Ottoman-era Qurans found in Palestinian town
Three Qurans published during the reign of Ottoman Sultan Abdul Hamid II (1876-1908) have been found in a mosque in Palestine’s historical West Bank town of Tabiye.
Aziz, the mosque’s muezzin, told Anadolu Agency on Dec. 4 the Qurans were discovered during the current renovation of the Omar bin al-Khattab Mosque, built during Abdul Hamid II’s reign.
“We had no idea they were there. They were sitting among a group of other books. We found it during the renovations,” Aziz said.
According to the books’ Arabic-language introduction, they were handwritten by a scribe named Seyyid Mustafa Nazif Effendi in 1887 before being published by a print house in Istanbul and sent to buyers in Palestine.

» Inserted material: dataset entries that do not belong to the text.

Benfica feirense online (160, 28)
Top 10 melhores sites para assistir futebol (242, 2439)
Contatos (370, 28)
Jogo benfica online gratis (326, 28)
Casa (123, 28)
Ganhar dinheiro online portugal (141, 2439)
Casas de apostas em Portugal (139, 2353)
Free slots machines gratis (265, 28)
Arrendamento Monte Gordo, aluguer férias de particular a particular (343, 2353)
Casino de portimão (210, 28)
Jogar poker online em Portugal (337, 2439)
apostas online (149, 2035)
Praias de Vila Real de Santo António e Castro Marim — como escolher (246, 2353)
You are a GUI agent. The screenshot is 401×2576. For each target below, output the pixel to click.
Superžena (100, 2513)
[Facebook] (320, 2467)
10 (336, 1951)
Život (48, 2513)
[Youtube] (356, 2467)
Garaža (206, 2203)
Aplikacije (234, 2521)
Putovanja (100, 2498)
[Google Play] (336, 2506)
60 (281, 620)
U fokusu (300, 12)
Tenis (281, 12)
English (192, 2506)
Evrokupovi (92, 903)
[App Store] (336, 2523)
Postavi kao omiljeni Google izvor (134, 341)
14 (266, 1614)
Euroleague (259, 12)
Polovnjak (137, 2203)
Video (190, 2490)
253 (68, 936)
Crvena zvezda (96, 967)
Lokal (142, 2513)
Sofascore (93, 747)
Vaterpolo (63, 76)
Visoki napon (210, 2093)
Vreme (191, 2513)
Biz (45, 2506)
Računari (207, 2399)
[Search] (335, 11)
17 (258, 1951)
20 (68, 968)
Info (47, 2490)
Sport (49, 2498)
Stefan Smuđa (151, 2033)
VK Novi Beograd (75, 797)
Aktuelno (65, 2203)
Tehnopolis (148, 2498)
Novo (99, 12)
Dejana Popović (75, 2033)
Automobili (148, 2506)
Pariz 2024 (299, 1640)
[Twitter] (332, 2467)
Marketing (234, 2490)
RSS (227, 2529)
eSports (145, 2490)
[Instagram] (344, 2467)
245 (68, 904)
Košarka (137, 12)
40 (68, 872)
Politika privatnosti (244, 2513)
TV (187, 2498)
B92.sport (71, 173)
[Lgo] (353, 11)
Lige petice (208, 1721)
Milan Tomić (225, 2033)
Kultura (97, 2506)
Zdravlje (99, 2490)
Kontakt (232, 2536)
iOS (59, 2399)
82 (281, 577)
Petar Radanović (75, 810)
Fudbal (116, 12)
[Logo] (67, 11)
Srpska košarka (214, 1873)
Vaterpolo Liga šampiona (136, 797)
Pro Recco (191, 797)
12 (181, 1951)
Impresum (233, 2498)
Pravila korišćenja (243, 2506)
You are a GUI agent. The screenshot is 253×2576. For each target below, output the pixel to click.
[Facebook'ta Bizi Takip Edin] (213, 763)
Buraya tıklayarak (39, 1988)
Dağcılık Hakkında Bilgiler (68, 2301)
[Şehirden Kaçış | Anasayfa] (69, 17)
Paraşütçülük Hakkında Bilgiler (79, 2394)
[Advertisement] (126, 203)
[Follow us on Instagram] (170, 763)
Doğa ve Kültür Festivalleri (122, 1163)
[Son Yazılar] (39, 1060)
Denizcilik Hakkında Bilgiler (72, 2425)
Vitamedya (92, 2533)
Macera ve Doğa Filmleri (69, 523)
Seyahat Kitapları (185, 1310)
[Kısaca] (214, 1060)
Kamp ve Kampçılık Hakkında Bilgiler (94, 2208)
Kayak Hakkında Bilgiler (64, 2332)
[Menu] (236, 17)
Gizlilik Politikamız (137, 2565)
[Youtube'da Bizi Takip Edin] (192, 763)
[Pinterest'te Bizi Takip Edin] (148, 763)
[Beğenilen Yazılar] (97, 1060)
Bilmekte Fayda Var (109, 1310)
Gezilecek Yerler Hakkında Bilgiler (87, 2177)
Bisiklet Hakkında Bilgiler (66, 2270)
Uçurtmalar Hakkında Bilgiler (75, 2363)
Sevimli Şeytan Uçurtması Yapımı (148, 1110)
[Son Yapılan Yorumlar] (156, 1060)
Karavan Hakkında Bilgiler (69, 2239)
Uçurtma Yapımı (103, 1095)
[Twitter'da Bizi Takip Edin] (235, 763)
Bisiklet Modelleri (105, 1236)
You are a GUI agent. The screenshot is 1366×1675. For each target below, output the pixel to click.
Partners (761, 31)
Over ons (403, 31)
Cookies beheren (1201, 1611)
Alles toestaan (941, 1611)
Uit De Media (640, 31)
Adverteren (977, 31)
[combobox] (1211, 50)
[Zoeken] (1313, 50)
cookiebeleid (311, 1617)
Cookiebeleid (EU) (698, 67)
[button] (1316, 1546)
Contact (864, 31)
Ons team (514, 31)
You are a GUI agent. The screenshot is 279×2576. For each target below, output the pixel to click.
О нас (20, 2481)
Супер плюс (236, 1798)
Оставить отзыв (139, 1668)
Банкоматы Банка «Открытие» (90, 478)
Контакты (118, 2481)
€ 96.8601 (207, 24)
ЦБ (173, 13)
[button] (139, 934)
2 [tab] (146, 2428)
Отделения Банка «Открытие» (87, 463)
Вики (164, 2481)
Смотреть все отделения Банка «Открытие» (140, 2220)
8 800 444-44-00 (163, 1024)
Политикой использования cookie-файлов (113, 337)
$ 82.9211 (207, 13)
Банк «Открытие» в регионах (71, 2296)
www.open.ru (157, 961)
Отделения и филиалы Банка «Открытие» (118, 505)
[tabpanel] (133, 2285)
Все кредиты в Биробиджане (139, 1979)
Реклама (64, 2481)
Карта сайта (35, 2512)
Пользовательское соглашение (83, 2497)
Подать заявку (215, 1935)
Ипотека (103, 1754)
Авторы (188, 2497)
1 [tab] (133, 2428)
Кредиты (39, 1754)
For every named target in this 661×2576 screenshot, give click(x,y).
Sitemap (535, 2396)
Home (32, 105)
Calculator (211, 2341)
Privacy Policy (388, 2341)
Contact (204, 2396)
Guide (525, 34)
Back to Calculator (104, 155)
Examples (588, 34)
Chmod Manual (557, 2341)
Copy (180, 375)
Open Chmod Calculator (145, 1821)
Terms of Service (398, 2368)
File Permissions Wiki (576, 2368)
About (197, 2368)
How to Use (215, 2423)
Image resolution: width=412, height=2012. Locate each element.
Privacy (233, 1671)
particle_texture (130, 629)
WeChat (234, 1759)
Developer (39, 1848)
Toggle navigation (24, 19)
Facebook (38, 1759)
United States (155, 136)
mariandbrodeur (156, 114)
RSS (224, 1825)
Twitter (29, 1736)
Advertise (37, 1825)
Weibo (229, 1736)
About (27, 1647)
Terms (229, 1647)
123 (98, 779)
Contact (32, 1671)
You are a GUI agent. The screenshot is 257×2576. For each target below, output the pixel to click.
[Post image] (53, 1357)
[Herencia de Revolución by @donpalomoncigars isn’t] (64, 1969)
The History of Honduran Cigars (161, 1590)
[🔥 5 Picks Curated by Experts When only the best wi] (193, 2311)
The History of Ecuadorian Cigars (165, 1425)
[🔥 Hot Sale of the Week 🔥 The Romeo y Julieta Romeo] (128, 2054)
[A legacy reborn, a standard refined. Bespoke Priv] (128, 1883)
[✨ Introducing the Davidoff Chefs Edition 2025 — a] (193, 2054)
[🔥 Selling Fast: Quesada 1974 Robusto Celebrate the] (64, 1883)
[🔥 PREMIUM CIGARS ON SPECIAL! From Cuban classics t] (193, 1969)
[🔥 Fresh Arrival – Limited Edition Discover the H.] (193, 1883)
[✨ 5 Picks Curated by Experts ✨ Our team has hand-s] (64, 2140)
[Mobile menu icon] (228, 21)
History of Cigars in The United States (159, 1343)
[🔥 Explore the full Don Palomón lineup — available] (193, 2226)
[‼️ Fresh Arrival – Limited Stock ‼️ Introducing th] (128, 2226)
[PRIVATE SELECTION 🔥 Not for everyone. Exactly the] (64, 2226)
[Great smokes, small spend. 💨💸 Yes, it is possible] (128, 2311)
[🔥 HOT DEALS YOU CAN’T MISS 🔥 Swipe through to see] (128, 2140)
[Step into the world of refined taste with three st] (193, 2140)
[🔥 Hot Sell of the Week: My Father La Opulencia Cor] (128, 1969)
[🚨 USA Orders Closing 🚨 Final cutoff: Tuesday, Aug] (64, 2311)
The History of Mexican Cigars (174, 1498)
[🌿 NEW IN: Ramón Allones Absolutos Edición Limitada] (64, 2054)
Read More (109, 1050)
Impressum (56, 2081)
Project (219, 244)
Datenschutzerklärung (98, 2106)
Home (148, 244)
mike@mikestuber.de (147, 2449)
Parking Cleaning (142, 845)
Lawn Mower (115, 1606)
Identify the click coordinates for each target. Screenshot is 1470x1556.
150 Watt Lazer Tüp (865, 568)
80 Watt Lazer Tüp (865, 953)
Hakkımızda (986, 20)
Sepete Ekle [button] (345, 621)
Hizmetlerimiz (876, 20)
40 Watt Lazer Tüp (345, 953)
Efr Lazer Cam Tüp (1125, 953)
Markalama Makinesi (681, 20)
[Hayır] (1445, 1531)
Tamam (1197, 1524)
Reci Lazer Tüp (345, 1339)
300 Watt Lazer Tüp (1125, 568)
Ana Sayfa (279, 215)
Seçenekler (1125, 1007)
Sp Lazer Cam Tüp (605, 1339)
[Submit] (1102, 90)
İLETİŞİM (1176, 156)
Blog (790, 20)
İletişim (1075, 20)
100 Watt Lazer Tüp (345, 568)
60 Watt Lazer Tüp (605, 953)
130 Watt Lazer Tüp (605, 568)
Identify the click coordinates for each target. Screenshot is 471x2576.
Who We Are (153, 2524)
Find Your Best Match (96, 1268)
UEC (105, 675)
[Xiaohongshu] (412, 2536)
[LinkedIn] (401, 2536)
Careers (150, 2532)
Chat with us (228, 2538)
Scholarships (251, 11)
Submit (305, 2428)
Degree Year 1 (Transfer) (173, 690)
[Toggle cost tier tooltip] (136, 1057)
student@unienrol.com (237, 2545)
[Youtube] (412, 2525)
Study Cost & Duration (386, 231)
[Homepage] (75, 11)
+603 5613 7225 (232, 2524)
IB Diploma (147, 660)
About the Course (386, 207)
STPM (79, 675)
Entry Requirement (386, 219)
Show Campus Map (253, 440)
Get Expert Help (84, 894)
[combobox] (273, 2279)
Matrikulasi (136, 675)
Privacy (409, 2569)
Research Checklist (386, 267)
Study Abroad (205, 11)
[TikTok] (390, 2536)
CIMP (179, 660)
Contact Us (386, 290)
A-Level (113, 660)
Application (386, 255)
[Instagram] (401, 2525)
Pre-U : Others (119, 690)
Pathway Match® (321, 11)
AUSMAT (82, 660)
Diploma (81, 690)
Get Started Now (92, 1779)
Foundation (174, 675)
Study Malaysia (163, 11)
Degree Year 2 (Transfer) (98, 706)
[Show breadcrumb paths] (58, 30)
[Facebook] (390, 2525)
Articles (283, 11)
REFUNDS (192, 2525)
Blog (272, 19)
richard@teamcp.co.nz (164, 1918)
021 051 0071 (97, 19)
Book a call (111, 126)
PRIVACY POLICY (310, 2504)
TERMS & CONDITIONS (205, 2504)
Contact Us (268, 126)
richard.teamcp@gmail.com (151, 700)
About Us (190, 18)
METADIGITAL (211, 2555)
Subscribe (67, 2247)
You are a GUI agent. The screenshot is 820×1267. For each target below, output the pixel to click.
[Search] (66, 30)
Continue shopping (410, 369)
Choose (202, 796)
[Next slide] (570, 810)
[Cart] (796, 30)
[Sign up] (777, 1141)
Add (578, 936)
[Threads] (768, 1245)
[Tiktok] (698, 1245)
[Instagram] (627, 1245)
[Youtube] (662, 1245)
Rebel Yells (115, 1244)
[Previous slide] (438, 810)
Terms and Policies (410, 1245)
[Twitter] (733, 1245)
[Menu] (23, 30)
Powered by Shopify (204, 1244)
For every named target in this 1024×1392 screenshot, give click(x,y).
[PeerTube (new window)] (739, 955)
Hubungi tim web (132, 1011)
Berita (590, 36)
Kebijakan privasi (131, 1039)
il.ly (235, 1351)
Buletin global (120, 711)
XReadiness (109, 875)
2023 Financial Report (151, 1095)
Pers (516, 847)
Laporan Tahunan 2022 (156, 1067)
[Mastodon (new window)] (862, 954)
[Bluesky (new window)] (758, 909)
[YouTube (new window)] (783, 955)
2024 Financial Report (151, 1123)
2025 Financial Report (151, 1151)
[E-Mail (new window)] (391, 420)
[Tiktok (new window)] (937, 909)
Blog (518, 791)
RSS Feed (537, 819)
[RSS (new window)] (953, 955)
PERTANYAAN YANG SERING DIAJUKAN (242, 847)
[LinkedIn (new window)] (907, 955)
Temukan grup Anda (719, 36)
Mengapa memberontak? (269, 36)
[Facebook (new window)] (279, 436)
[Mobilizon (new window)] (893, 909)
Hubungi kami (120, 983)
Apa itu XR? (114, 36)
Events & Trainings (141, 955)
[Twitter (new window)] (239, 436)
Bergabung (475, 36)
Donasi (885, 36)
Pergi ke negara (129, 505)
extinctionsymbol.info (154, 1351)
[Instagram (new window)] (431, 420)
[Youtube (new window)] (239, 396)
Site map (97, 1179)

“I was shocked when I first saw these treasures,” Aziz said. “These Qurans will certainly contribute to the historical importance of our mosque and our town,” he said.
The books will soon be displayed in an exhibition, he explained, speculating on the possibility that more antique texts could be found in other Ottoman-era mosques in the West Bank.
Theodor Herzl, the founder of modern Zionism, failed to convince Sultan Abdul Hamid II to allow Jewish immigrants to establish a Jewish “homeland” in Palestine, which was Ottoman territory at the time.
Herzl, however, eventually managed to enlist the support of the British Empire through the now-infamous Balfour Declaration in 1917.
“I will not sell anything, not an inch of territory, for this country does not belong to me, but to my people,” the sultan is known to have said in this regard.
“My people, will sell this land for the same price they paid for its conquest: blood,” said the sultan.